INFORMATION PROVIDED: Begin

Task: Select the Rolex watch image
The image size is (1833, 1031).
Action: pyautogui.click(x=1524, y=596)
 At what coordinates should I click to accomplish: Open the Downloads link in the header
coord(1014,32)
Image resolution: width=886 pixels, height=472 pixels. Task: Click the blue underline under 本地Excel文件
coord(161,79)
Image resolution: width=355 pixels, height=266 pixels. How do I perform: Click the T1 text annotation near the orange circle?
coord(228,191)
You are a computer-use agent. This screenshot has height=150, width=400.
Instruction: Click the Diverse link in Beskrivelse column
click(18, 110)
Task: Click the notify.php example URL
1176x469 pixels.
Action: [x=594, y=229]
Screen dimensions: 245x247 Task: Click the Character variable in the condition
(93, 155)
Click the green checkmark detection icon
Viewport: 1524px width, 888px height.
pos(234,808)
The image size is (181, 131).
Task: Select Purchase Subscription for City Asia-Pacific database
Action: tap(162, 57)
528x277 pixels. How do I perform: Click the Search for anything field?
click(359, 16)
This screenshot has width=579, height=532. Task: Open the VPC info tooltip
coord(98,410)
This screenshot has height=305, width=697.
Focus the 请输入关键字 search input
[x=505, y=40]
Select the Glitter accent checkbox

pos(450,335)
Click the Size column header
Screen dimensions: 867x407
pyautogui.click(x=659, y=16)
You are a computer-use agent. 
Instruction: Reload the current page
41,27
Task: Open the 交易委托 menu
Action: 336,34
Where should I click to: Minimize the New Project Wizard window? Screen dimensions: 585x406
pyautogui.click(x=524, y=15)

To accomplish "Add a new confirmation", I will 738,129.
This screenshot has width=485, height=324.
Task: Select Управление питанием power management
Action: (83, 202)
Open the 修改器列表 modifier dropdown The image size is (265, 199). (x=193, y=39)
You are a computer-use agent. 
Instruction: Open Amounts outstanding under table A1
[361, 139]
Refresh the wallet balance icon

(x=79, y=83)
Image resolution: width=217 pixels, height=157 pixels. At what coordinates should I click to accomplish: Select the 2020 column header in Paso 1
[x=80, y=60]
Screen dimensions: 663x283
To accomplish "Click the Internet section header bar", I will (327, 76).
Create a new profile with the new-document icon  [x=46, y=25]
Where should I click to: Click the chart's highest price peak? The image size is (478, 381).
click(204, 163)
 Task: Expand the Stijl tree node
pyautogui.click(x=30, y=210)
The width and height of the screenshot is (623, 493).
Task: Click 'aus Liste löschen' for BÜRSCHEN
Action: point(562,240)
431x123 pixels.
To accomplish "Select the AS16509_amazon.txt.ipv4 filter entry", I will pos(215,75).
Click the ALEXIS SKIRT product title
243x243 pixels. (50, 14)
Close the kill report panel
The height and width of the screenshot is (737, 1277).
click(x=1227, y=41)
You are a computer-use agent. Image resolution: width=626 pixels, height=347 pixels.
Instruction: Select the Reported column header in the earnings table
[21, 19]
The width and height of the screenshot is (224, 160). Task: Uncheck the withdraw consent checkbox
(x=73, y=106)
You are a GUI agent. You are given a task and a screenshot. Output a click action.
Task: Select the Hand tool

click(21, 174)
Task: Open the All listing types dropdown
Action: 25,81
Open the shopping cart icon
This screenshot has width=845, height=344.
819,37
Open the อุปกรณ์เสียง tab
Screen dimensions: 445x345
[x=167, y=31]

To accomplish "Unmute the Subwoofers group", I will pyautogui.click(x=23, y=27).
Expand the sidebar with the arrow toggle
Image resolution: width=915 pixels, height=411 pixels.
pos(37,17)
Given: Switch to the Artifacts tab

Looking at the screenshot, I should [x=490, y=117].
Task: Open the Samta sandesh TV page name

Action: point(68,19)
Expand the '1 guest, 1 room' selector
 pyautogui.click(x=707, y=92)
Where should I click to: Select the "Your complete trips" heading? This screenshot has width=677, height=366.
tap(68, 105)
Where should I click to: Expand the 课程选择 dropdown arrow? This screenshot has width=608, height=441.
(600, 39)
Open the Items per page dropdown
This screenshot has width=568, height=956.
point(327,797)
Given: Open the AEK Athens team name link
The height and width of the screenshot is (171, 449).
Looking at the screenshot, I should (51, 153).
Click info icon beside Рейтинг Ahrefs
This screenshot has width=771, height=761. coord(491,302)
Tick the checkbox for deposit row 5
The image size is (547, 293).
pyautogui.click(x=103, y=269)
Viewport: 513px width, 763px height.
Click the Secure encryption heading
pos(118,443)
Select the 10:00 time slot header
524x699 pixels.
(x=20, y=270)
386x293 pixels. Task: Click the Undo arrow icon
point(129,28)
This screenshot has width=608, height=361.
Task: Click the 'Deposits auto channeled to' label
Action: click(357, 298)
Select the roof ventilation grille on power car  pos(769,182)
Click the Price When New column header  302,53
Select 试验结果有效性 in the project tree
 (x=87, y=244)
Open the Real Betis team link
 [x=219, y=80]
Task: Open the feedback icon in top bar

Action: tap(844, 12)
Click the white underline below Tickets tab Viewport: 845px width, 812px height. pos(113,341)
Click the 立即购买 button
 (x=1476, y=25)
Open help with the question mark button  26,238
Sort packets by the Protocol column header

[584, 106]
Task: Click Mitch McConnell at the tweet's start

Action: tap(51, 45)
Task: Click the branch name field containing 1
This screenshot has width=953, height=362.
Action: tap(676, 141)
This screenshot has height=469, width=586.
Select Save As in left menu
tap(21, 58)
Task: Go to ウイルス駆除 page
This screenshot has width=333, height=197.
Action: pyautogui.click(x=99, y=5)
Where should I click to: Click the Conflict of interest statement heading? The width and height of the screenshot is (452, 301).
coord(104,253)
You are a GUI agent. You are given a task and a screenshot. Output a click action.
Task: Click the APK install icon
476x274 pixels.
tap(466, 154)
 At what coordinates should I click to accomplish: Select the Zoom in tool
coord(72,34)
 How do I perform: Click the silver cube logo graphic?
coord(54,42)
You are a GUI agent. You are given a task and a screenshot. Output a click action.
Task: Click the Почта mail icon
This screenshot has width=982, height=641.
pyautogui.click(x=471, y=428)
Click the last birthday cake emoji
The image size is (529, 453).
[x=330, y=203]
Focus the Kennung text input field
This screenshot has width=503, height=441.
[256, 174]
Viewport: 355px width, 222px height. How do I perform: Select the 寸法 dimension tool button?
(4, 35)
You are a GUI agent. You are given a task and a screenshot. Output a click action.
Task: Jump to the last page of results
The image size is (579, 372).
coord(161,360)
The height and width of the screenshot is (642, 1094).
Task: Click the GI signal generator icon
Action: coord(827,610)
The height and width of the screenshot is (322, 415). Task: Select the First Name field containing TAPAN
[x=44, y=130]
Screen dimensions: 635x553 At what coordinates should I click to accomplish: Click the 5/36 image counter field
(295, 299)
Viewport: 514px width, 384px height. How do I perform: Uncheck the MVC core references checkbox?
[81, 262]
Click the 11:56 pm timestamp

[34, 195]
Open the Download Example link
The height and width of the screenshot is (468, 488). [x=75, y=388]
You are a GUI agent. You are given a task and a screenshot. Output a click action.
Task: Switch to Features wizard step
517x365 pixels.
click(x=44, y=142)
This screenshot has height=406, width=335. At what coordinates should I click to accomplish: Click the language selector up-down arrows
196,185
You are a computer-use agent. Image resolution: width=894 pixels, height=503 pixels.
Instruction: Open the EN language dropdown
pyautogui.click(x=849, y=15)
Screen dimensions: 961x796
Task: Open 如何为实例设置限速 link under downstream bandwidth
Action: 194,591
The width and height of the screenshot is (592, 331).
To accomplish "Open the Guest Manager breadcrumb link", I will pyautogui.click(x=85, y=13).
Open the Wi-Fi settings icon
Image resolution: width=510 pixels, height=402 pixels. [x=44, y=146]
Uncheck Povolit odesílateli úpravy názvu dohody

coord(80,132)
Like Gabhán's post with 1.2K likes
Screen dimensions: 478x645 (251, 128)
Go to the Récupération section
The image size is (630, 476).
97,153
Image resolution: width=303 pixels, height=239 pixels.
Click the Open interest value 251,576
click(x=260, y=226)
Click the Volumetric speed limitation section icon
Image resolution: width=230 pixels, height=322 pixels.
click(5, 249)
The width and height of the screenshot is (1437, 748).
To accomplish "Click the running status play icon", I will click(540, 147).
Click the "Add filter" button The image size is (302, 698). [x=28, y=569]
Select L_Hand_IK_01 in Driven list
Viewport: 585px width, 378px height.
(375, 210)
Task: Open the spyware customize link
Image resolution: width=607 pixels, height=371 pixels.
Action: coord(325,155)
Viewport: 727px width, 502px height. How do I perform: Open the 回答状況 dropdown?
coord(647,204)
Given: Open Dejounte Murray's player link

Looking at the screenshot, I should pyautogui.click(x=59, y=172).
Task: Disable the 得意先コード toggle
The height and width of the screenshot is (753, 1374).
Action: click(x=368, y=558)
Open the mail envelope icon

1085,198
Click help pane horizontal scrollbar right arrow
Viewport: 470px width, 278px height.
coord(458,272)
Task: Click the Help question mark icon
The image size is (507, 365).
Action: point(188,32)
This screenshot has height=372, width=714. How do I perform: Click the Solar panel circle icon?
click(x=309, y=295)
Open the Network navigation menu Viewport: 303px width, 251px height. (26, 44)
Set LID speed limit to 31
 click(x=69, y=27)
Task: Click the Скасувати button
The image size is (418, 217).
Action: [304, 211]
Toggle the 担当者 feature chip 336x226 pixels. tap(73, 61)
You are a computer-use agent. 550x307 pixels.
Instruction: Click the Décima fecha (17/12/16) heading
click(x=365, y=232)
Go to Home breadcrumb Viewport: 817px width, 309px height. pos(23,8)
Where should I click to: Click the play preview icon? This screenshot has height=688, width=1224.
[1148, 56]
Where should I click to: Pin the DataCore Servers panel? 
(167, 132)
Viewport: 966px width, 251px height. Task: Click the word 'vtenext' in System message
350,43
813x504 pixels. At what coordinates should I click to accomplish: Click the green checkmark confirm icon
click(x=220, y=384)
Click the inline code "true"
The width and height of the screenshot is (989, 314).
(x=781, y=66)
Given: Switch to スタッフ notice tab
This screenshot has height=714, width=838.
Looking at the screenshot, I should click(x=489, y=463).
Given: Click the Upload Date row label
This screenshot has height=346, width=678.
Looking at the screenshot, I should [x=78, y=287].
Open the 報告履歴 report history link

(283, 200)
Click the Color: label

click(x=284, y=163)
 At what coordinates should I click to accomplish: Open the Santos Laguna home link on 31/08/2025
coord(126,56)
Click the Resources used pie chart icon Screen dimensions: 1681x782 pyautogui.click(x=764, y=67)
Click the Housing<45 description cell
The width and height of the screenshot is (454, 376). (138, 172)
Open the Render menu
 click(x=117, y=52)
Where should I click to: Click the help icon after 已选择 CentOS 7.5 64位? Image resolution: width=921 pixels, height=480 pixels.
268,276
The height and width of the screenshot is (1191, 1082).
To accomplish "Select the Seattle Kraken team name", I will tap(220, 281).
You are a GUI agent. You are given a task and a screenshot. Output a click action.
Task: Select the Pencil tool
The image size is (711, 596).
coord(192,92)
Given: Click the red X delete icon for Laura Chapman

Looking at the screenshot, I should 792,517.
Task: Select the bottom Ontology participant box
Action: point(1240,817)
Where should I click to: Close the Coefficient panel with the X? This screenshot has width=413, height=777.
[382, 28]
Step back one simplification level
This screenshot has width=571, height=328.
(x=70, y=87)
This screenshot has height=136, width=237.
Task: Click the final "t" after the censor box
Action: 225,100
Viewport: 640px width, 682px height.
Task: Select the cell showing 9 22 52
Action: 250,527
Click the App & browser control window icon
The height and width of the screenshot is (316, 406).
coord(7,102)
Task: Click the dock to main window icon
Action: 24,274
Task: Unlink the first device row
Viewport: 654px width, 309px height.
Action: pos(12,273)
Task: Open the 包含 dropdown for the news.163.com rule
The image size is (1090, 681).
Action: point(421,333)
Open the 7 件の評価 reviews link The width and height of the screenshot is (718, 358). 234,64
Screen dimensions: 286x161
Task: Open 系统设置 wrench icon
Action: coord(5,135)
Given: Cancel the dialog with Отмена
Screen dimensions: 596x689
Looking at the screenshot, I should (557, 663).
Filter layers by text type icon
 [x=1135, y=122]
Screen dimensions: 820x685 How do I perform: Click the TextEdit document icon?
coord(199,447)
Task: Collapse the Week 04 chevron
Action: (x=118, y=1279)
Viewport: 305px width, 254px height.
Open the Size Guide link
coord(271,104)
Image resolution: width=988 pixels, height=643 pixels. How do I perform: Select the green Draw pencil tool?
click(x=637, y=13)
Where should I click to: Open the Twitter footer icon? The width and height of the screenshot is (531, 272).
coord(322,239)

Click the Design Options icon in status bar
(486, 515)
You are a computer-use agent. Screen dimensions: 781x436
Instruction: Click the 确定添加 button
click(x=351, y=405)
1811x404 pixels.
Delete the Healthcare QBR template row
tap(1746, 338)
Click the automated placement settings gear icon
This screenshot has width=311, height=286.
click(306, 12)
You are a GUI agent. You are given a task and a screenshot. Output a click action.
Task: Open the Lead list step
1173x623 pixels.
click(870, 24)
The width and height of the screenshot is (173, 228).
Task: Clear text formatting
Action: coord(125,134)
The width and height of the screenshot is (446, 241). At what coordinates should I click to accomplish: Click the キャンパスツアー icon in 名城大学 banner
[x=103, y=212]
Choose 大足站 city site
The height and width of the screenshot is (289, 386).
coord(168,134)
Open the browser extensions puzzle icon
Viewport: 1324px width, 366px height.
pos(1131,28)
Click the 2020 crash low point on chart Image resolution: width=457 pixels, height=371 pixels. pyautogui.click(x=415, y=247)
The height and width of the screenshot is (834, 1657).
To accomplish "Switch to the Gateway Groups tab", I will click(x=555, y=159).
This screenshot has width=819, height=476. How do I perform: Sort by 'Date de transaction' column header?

INFORMATION PROVIDED: End

**WORK ORDER**
Report how many lines in the data contain the word "Date", with no words besides the number.

**TASK ANSWER**
2